[Data extracted from a collection]
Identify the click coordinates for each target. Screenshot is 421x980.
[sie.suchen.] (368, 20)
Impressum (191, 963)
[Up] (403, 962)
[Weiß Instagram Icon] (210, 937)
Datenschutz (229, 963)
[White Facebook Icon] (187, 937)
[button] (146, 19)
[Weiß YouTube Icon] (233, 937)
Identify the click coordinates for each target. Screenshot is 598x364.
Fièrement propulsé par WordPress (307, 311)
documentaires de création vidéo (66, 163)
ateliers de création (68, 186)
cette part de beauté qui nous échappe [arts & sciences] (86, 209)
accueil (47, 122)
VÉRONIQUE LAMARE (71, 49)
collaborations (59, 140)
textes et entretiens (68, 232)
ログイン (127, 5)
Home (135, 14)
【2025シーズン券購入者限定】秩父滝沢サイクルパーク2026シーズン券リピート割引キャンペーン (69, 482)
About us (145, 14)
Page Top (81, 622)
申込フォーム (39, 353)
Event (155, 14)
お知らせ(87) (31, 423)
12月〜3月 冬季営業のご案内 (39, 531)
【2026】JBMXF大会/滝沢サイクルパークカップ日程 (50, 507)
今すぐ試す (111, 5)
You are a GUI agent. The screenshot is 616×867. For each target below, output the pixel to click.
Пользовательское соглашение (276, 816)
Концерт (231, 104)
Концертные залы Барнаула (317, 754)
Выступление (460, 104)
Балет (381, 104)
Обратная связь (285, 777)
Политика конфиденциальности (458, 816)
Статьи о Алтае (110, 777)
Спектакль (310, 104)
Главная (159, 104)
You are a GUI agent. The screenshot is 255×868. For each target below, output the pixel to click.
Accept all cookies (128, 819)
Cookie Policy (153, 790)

[Instructions for the task]:
Quote the rows from the line containing "You are a GUI agent. The screenshot is 255×868." through the end of the rows, word for word.

[Answer for the task]:
You are a GUI agent. The screenshot is 255×868. For each target below, output the pixel to click.
Accept all cookies (128, 819)
Cookie Policy (153, 790)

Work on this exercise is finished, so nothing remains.